Politique belge

Alors que la commission de l'Intérieur de la Chambre doit débuter mardi son examen du projet de loi controversé sur les visites domiciliaires, qui devraient permettre l'interpellation de personnes en séjour illégal en Belgique à l'endroit-même où elles logent, les syndicats FGTB et CSC ont déjà communiqué lundi soir leur opposition à ce texte. Dans un communiqué commun, syndicats socialiste et chrétien "demandent solennellement aux parlementaires de tous les partis de faire barrage à la proposition de loi Francken" qui leur sera soumise, selon le texte.
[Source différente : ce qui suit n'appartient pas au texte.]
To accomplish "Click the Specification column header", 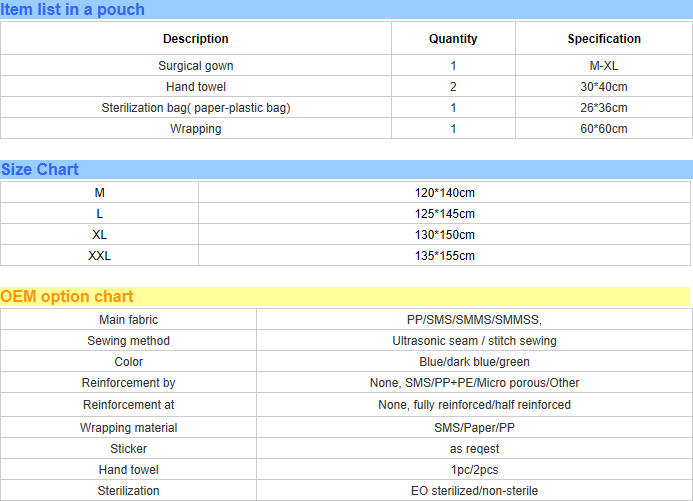I will coord(604,39).
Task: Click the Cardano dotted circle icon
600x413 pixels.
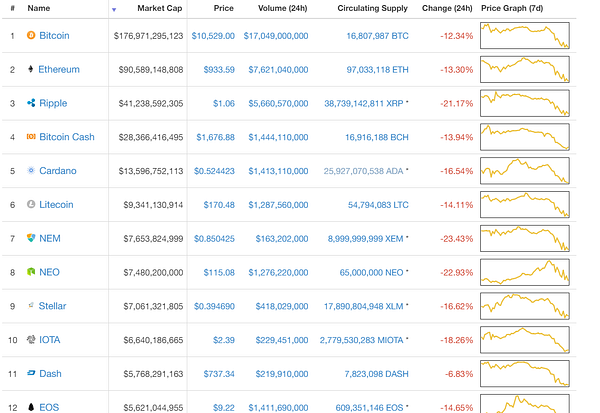Action: click(31, 170)
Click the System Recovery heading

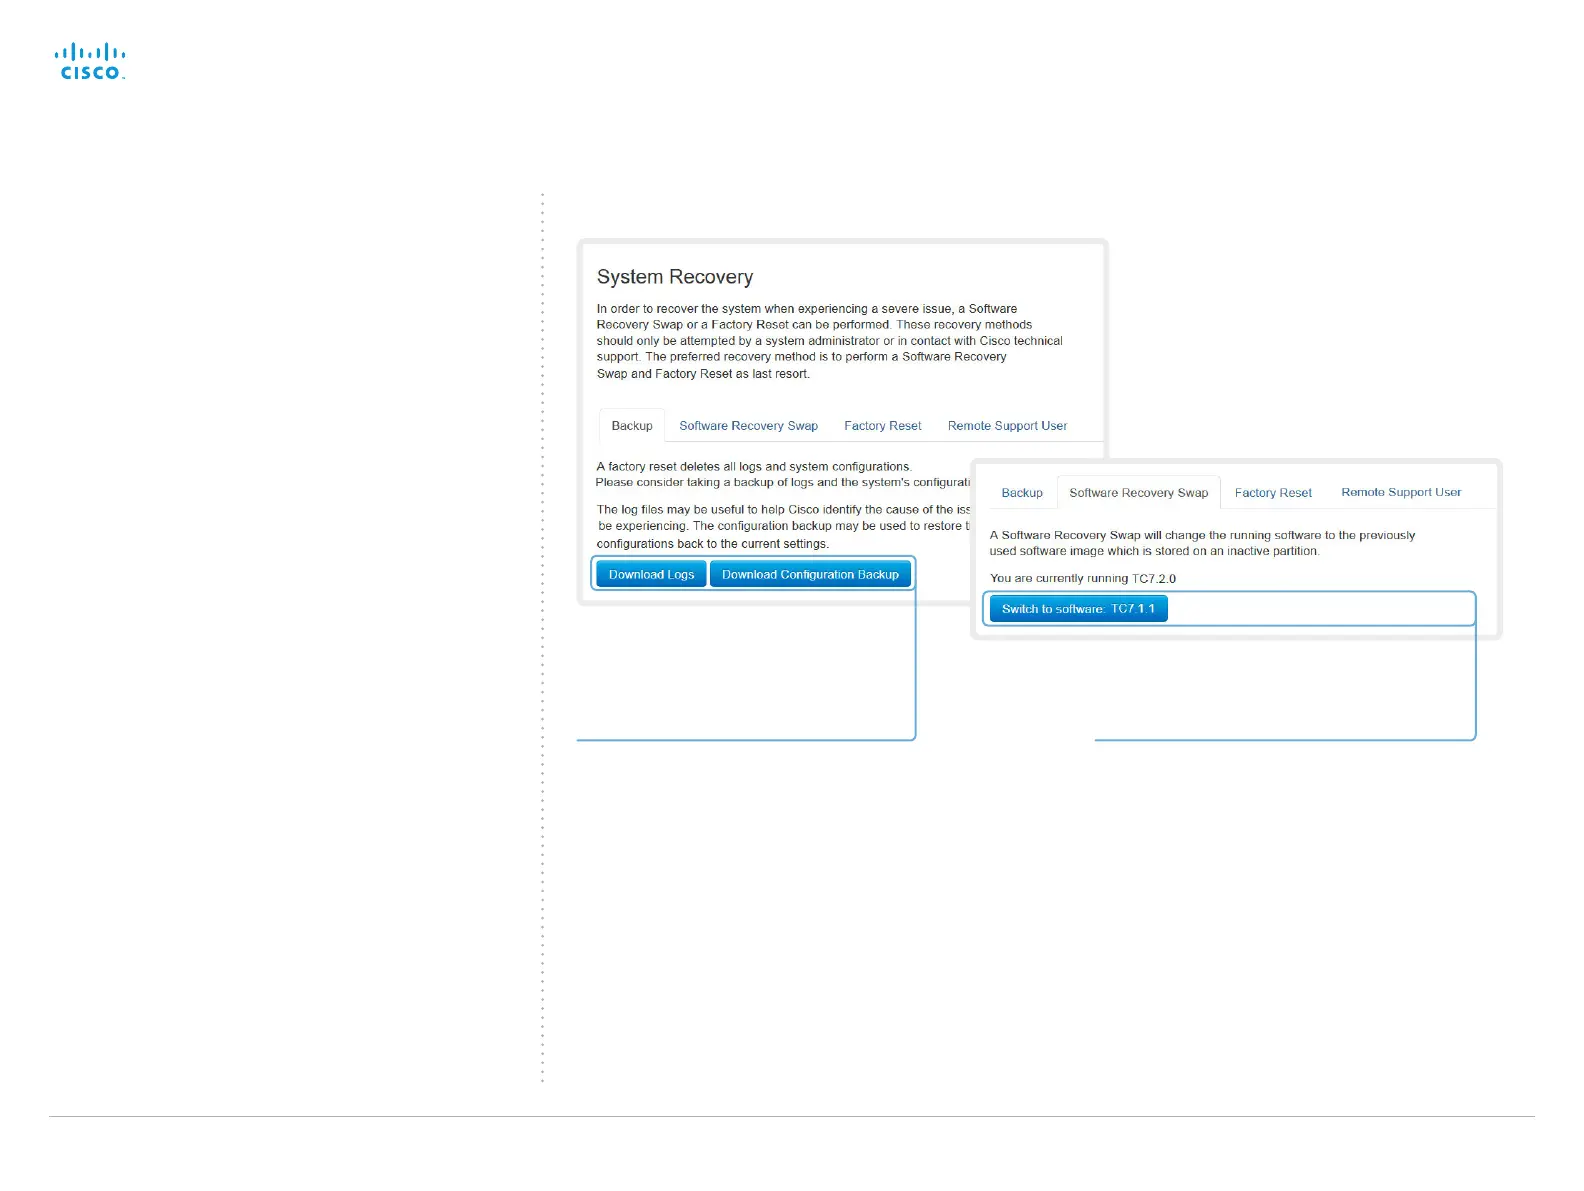(x=675, y=277)
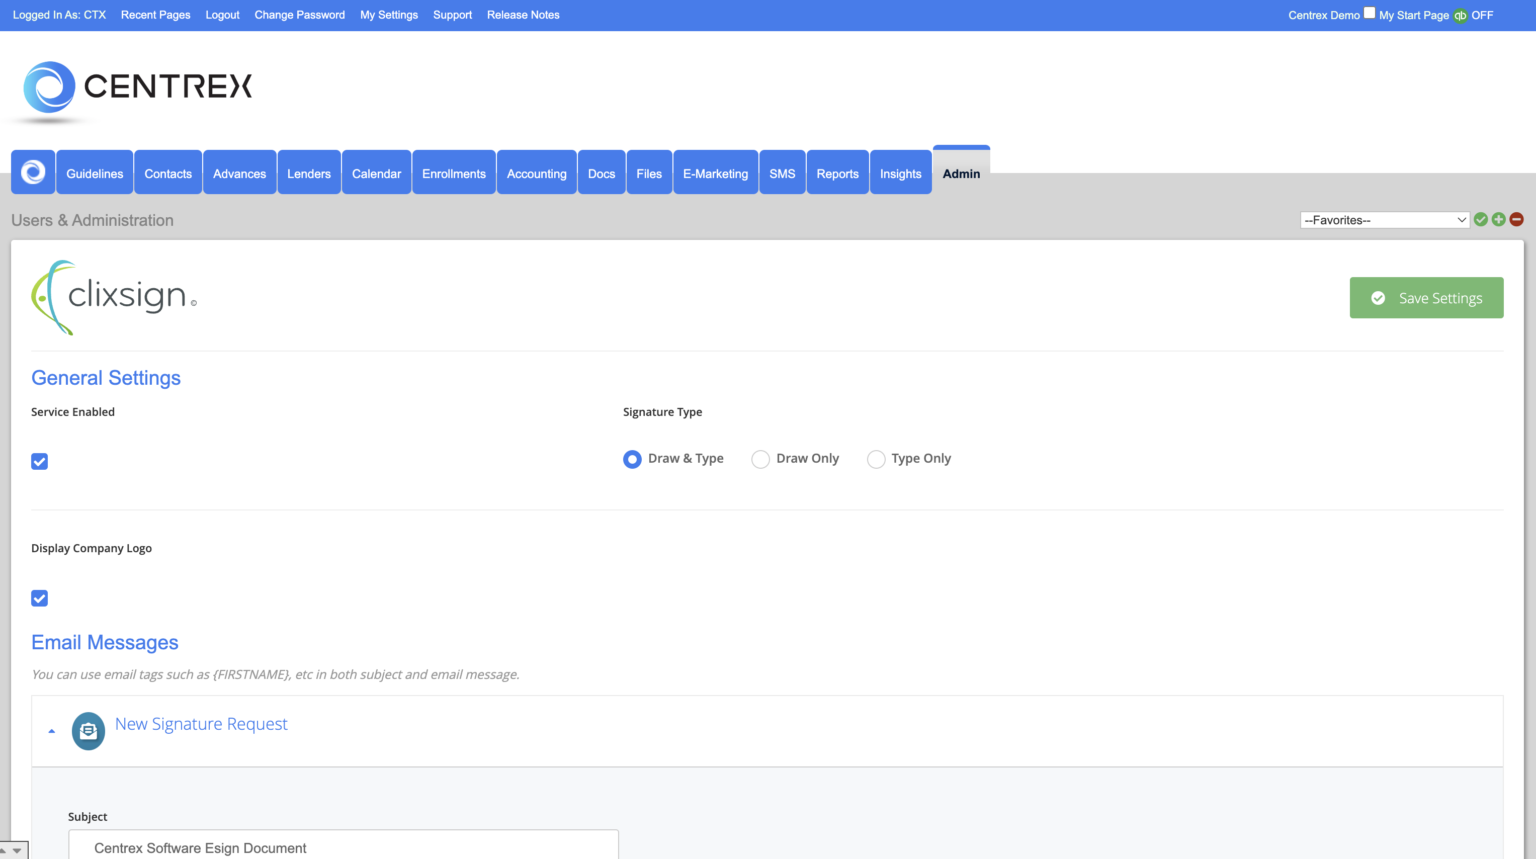Enable the My Start Page checkbox
Screen dimensions: 1536x859
(x=1369, y=13)
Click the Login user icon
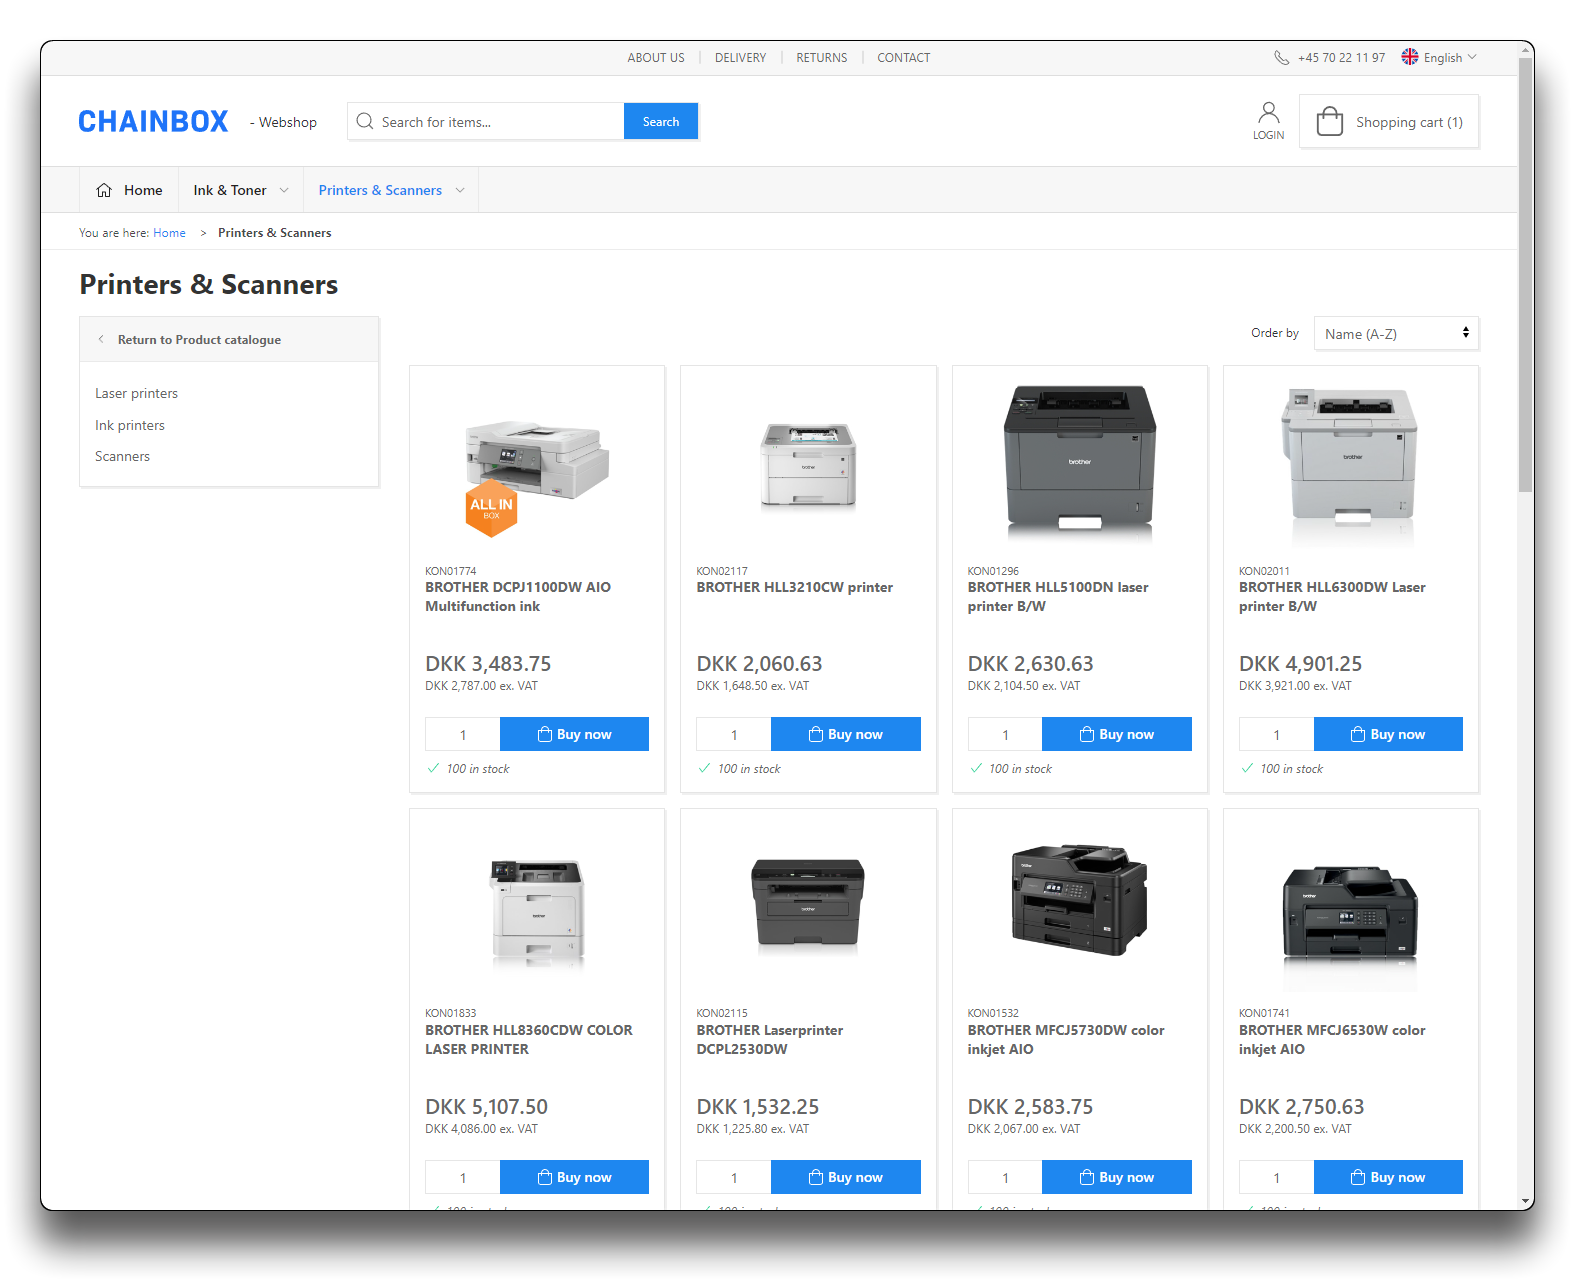Viewport: 1575px width, 1283px height. pyautogui.click(x=1268, y=113)
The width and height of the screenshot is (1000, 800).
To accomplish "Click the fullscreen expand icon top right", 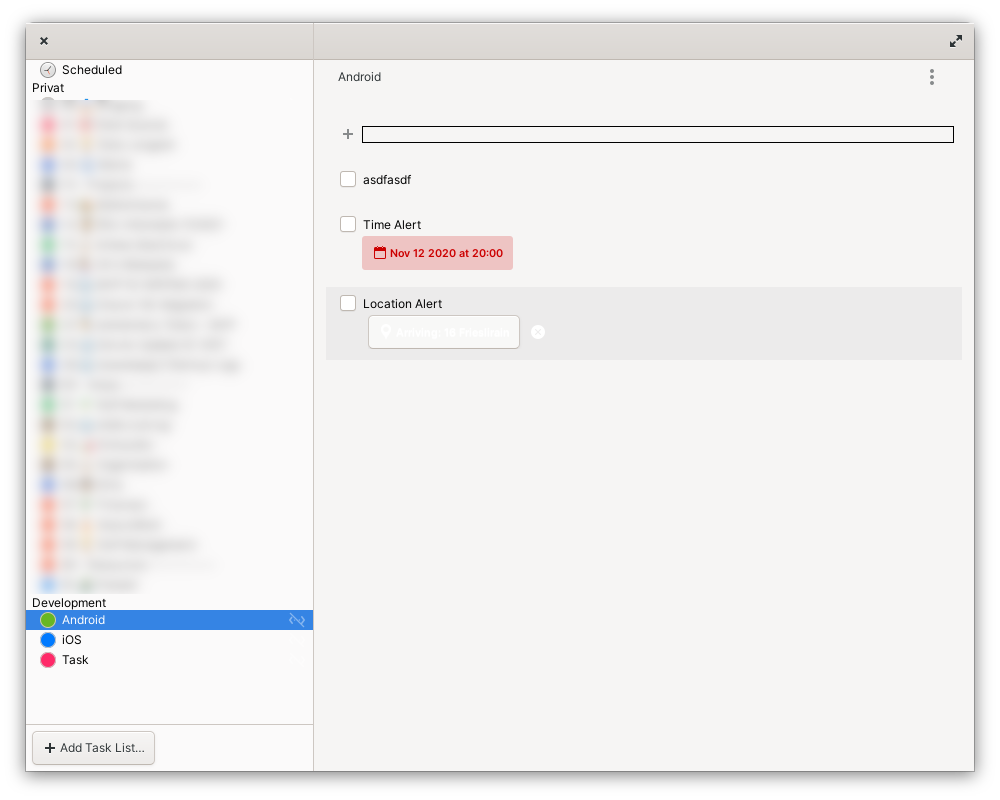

Les organisations syndicales y voient une "atteinte à l'article 15 de la Constitution, qui consacre l'inviolabilité du domicile". Cet article de la Constitution stipule: "le domicile est inviolable; aucune visite domiciliaire ne peut avoir lieu que dans les cas prévus par la loi et dans la forme qu'elle prescrit". Le texte qui doit passer sous les yeux des parlementaires, et qui fait l'objet de critiques de la part du monde associatif mais aussi judiciaire, vise justement à créer un cadre juridique qui autorise des visites domiciliaires de la police, à certaines conditions. Elles seraient ainsi notamment soumises à l'autorisation préalable d'un juge d'instruction. 

De telles visites, qui pourraient viser une personne étrangère "sans papiers" n'ayant pas choisi le retour volontaire et n'ayant pas coopéré à une procédure d'éloignement, pourraient se faire là où cette personne est logée, qu'il s'agisse de son domicile ou de celui d'un tiers qui l'héberge. Ce dernier point est particulièrement pointé du doigt, également dans le communiqué signé par Robert Vertenueil, secrétaire général FGTB, et Anne Léonard, secrétaire nationale CSC. "Le secrétaire d'État s'attaque à la solidarité citoyenne en permettant également aux forces de l'ordre d'entrer dans le domicile d'une personne qui ferait le choix d'offrir un hébergement à une personne sans-papier", estiment ces chefs de file des formations syndicales. Ils rappellent au passage que, durant les trois derniers mois au moins, "plusieurs milliers de citoyens se sont engagés dans l'accueil et la solidarité journalière avec les migrants", dernièrement encore via la "chaîne humaine" formée dimanche depuis le parc Maximilien à Bruxelles. "Cela prouve qu'une politique 'humaine et accueillante' est possible".